The dependence on $\varepsilon$ is much worse---in terms of $\varepsilon$, we get a complexity of $2^{2^{\iddots^2}}$, where the height of the ``exponent tower'' is $\nicefrac{1}{\varepsilon^c}$. It is possible to do better, but in this class we will see that a superpolynomial dependence on $\varepsilon$ is required. This result is half of the following theorem for graphs in the adjacency matrix, due to Noga Alon.

\begin{theorem} \label{alon}
If a subgraph $H$ is bipartite, then testing a graph for $H$-freeness can be done with sample complexity $\mathrm{poly}(\nicefrac{1}{\varepsilon})$. If $H$ is not bipartite, then no tester with complexity $\poly(\nicefrac{1}{\varepsilon})$ suffices.
\end{theorem}

\section{Testing for Triangle-Freeness}
We will prove a special case of Theorem~\ref{alon}, where $H$ is a triangle. Since a triangle is not bipartite, we are going to show that no polynomial in $\nicefrac{1}{\varepsilon}$ suffices. There are two main tools we will use, the first of which is the additive number theory lemma.

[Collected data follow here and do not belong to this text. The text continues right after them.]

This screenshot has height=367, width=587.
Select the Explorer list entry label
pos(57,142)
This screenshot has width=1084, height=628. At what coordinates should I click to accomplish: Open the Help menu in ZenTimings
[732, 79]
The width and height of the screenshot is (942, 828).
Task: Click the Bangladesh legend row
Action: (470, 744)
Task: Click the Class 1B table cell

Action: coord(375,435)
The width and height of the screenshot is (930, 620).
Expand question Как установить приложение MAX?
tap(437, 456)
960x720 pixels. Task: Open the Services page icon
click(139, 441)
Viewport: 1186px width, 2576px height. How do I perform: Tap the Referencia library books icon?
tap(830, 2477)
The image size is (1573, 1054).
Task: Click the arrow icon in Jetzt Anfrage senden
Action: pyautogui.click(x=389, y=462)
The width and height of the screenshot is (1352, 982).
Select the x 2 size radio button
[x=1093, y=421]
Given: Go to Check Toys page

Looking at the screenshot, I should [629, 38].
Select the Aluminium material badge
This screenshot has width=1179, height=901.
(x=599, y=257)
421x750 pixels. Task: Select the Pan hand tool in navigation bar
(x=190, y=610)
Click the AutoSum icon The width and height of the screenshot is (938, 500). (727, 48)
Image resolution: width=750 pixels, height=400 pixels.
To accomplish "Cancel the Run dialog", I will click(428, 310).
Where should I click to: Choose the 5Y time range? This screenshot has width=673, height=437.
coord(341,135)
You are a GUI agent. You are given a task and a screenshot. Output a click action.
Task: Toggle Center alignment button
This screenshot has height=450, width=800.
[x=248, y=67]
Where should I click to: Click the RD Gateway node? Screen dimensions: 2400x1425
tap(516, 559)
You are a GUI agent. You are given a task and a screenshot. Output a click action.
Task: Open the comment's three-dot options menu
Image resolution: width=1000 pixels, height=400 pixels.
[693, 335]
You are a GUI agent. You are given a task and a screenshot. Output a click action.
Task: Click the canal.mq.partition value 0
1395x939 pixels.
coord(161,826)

\subsection{Additive Number Theory Lemma}
Let $m$ be a positive integer and let $M$ denote the set $\{1, 2, 3, ..., m\}$.

\begin{lemma} \label{antl}
For all $m$, there exists a subset $X \subseteq M$ such that $X$ has size greater than or equal to $\nicefrac{m}{e^{10 \sqrt{\log m}}}$ and contains no nontrivial solution to $x + y = 2x$, where $x, y, z \in X$.
\end{lemma}

We will refer to the property of having no nontrivial solution to $x + y = 2x$ as \emph{sum-freeness}. Another way of thinking about sum-freeness this is to say there are no three equally spaced points $x, y, z$, or that no element of the set is the average of two other elements. We give a proof by construction.

\bigskip

\begin{proof-of-lemma}{\ref{antl}}
Let $d$ be an integer, set to $e^{10 \sqrt{\log m}}$, and let $k = \floor{\log_d m}-1$. Define a set $X_B$ as \[X_B = \set{\sum_{i=0}^k x_i \cdot d^i \mid x_i < \frac{d}{2} \textrm{ for } 0 \leq i \leq k \textrm{ and } \sum_{i=0}^k x_i^2 = B},\] where $B>0$, and $\sum_{i=0}^k x_i \cdot d^i$ is equal to some element $x \in M$, so the $x_i$'s give a base $d$ representation of $x$, i.e. $x = (x_k \dots x_0)$.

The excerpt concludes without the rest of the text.